But, granting that essay-writing is indeed an art, by what process are we to ascertain its principles? Much, truly, may be gained from that observation of the elements of composition which necessarily accompanies its practice. Perhaps the most palpable manifestation of a veteran writer is his skill in the selection of words. His language, according to the memorable distinction of Wordsworth, is no longer the dress, but has become the incarnation, of his thoughts. He has learned to discriminate between the ready and commonplace and the precise, between the glittering and hollow and the befitting,

in the materials of expression. Without consciously aiming at originality, he has developed for himself a marked individuality of style. Picturesque phraseology no longer captivates him by its delusive charms; the mimic thunder of the rounded period speaks to him no more as the voice of a god, infallible.

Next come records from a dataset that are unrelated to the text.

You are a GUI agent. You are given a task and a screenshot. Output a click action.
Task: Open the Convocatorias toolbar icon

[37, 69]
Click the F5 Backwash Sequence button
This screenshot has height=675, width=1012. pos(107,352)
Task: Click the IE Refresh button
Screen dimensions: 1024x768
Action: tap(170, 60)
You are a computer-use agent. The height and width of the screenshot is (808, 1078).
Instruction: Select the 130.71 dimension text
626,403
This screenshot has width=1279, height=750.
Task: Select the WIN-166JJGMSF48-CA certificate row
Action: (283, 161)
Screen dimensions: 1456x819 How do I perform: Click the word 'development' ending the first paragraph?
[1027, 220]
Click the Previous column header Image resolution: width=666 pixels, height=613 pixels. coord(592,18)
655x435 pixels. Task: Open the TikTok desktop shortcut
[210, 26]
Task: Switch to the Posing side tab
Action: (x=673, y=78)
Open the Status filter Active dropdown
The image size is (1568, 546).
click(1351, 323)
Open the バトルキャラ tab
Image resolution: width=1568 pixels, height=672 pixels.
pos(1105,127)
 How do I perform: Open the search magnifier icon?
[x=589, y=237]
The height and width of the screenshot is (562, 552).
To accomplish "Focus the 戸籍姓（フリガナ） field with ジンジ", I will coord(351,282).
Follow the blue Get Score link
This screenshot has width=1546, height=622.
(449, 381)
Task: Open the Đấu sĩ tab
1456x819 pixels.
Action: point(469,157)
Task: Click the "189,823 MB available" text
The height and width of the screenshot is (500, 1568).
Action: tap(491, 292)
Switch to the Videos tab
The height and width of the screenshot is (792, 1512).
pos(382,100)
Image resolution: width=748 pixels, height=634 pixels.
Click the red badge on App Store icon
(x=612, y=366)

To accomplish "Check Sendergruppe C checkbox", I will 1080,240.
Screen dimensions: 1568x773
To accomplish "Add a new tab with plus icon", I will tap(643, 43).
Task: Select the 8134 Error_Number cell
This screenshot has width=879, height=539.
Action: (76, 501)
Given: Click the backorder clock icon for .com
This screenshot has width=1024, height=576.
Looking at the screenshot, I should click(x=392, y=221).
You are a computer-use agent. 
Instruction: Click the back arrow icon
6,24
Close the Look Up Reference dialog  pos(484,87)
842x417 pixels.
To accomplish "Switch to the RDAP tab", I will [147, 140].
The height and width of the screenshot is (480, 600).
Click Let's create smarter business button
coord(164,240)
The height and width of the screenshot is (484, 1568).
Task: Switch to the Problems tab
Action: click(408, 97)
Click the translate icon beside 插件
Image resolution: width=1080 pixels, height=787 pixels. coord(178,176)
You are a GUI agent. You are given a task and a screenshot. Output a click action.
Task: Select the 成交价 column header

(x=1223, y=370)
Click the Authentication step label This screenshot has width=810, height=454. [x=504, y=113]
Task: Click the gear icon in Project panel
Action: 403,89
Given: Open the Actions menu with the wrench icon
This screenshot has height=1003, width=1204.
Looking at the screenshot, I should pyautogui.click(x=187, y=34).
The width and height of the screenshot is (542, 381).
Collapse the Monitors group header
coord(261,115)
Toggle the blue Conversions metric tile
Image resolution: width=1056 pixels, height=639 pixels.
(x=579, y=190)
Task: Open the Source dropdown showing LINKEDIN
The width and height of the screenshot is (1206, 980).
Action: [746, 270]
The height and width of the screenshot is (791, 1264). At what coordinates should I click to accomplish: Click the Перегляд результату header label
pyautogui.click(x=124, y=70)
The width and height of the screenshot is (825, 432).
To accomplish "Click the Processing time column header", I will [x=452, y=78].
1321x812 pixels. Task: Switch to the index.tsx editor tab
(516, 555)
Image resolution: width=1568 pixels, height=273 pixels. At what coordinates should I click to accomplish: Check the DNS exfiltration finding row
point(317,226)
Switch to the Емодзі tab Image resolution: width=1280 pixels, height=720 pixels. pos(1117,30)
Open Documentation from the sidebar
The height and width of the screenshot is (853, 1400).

Doubtless, it is not till after long practice that the writer is able to laugh good-humouredly at the besetting sins of his youth—passionate outbursts of misdirected enthusiasm, mosaics of glaring and ill-assorted colours, the blind headlong rush into paradox, the comical strut in worn-out buskins. It is a hard thing for the inexperienced writer to sacrifice these,

"in outward show

Elaborate, of inward less exact."

Let it be our comfort that it is only natural for youth to be efflorescent. The tree must needs array itself in the fair garniture of blossom before. it can load its branches with the wealth of fruitage. The spring for gaiety and show; the autumn for the sombre tints of mellowness and maturity. Yet it is probable that the more numerous a writer's intellectual progeny becomes, the more diffused will be his paternal affection; and the less painful will

1 This may be regarded as a general law. Among the most eminent exceptions were Lord Bacon and Edmund Burke.-See Macaulay's "Essays," vol. i., p. 412. (Ed. 1860.)—E. J. A.

« السابقةمتابعة »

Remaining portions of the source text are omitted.